Lors d’une conférence de presse tenue le 9 décembre à Libreville, Alain-Claude Bilie-By-Nze, ancien Premier ministre et président du parti Ensemble pour le Gabon (EPG), a critiqué les intérims ministériels en cours et les démissions récentes au sein du gouvernement. Ses propos mettent en lumière un problème fondamental de gouvernance au Gabon, exacerbé par des contradictions au sein de la Constitution de 2024, qu’il qualifie de « monstre ».
Les démissions de membres du gouvernement, élus députés, ont été motivées par la nécessité de respecter l’article 73 de la Constitution, qui interdit le cumul des fonctions ministérielles et parlementaires. Cependant, ces départs ont créé un vide institutionnel, remplacé par des ministres intérimaires, une situation que Bilie-By-Nze juge illégitime : « La Constitution n’en parle pas. Ministre par intérim, ça n’existe pas ». Cette observation souligne non seulement une lacune juridique, mais également une confusion qui nuit à l’efficacité du gouvernement.

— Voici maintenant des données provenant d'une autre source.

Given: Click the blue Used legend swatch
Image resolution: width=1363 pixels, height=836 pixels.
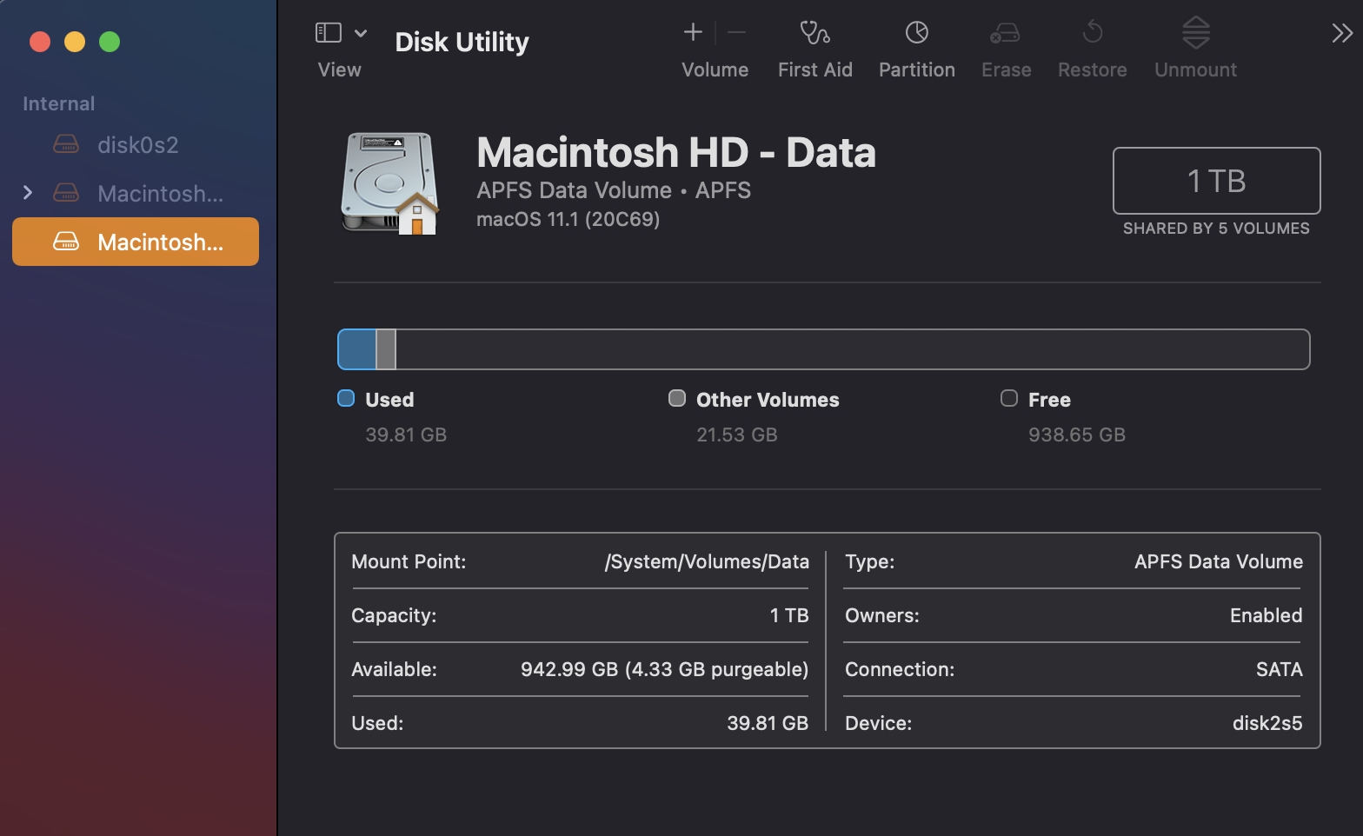Looking at the screenshot, I should pyautogui.click(x=346, y=398).
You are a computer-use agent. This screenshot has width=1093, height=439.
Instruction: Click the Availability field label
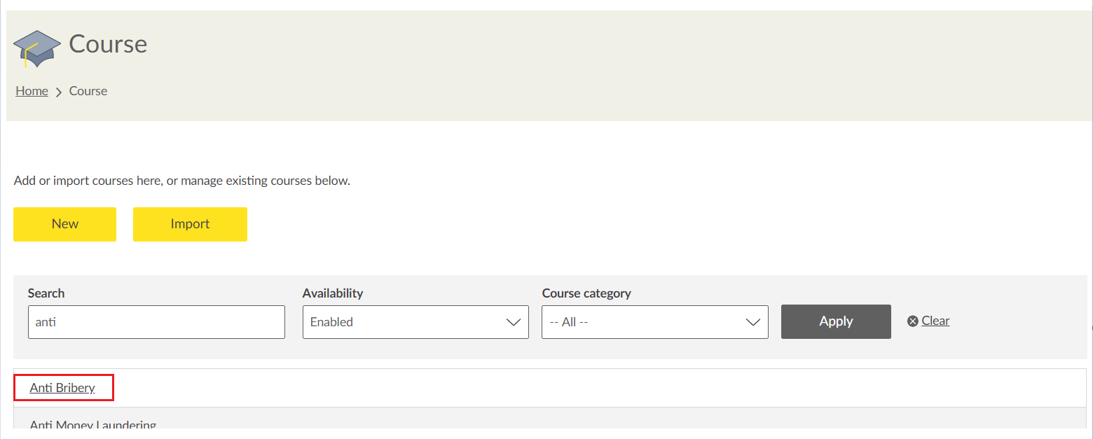click(x=333, y=293)
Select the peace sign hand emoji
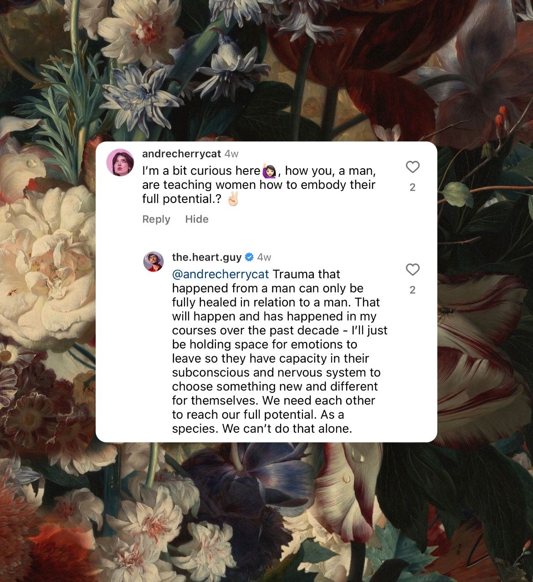533x582 pixels. 233,199
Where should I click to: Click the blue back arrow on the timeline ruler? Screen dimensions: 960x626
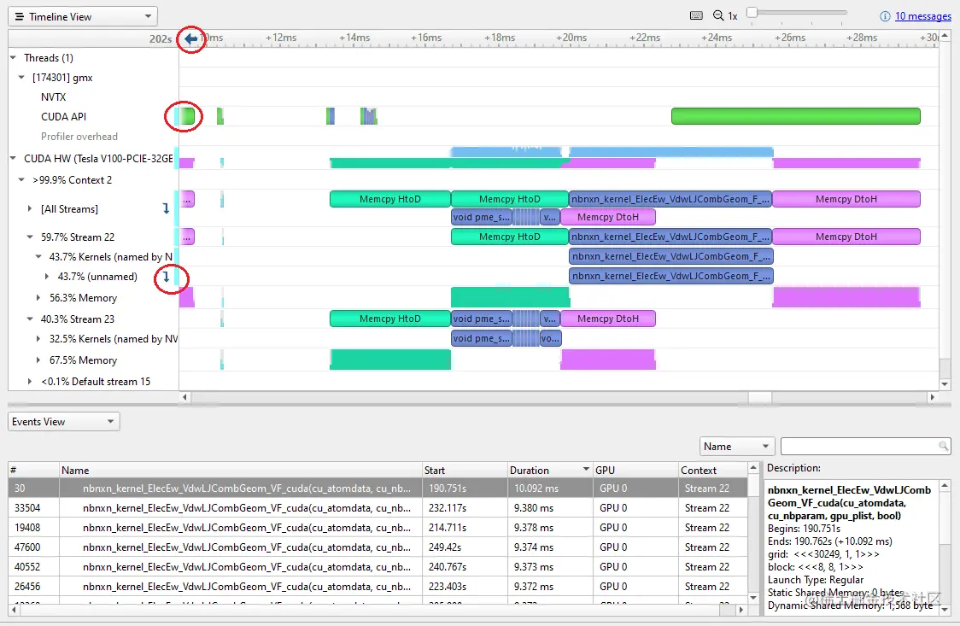190,38
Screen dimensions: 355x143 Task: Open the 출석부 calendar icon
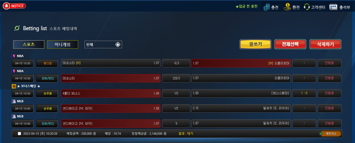pyautogui.click(x=333, y=7)
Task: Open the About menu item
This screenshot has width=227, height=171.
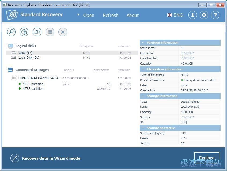Action: [x=133, y=15]
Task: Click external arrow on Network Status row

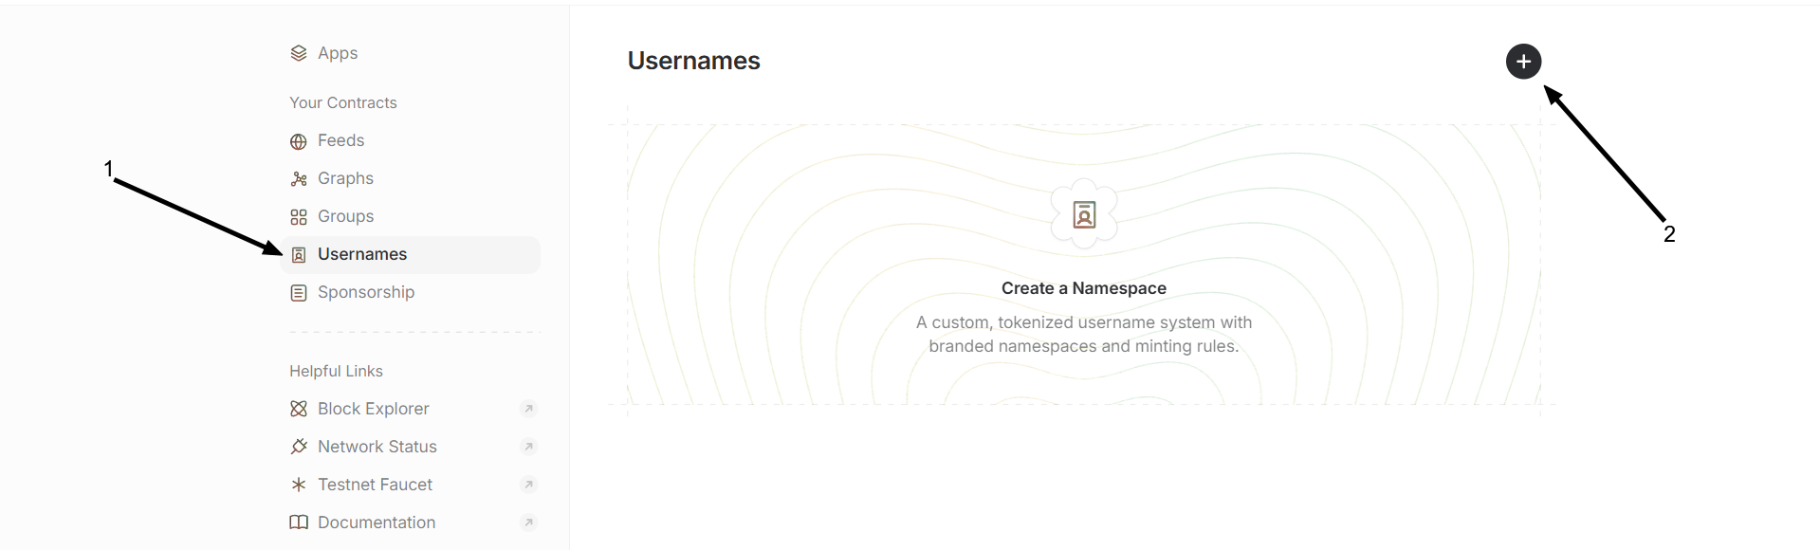Action: tap(529, 447)
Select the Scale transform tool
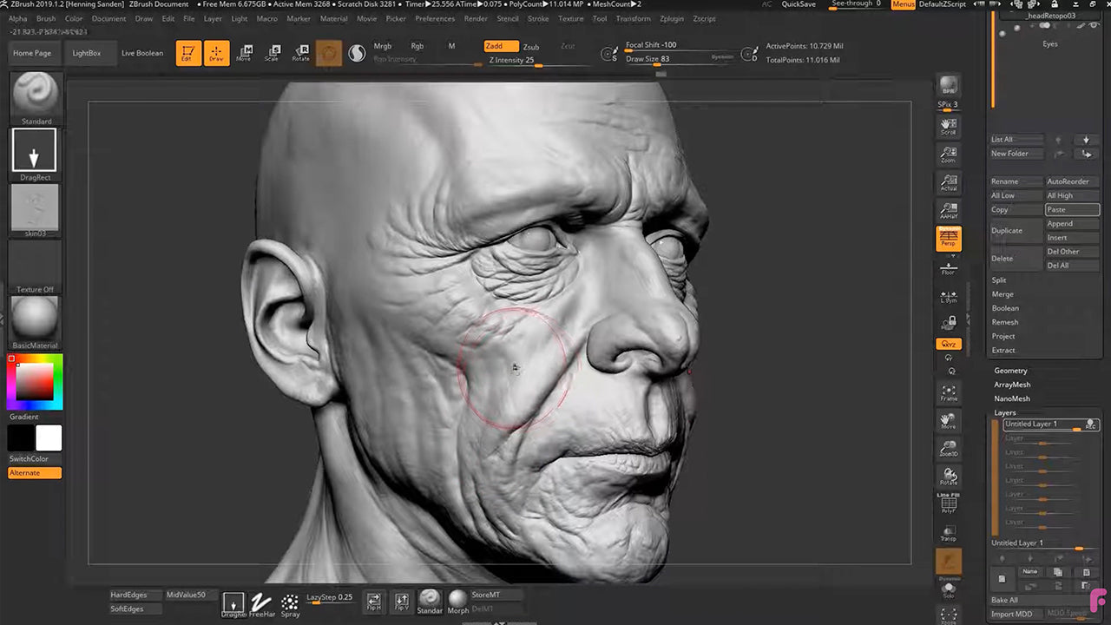Image resolution: width=1111 pixels, height=625 pixels. click(x=272, y=53)
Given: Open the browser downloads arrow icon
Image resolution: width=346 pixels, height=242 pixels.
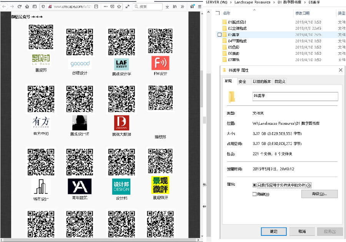Looking at the screenshot, I should coord(167,7).
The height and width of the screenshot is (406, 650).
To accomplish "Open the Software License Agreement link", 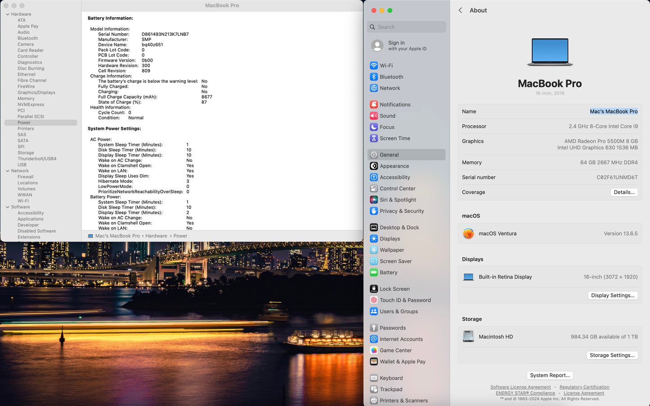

Le paradoxe de la Constitution actuelle, qui permet la nomination de ministres parmi les parlementaires tout en interdisant le cumul de fonctions, illustre une incohérence institutionnelle. Bilie-By-Nze a souligné que cette dualité complique la gouvernance, rendant difficile la prise de décisions claires. Il a également soulevé des préoccupations quant à la résilience des cabinets ministériels, qui continuent de fonctionner malgré les démissions, créant une « résistance » qui freine l’administration.
L’ancien Premier ministre a appelé à une réécriture de la Constitution, arguant que seule une réforme significative peut clarifier les rôles et responsabilités au sein du gouvernement. Il a critiqué les promoteurs du « oui » lors du référendum de 2024 pour avoir précipité l’adoption d’un texte sans en évaluer les implications à long terme. Selon lui, cette Constitution hybride empêche une gouvernance efficace et crée un climat d’improvisation.
Bilie-By-Nze a également déploré le manque de vision politique, illustré par des promesses non tenues envers la diaspora et un sentiment général de désorganisation. Il appelle donc à une mobilisation collective pour sortir de cette impasse institutionnelle, affirmant que le Gabon mérite une gouvernance claire et cohérente.
Face à cette situation, l’ex-Premier ministre invite les acteurs politiques et la société civile à réfléchir ensemble à une réforme qui redéfinira les bases de la gouvernance au Gabon. Une telle initiative pourrait permettre non seulement de résoudre les ambiguïtés actuelles, mais aussi de restaurer la confiance du peuple envers ses institutions.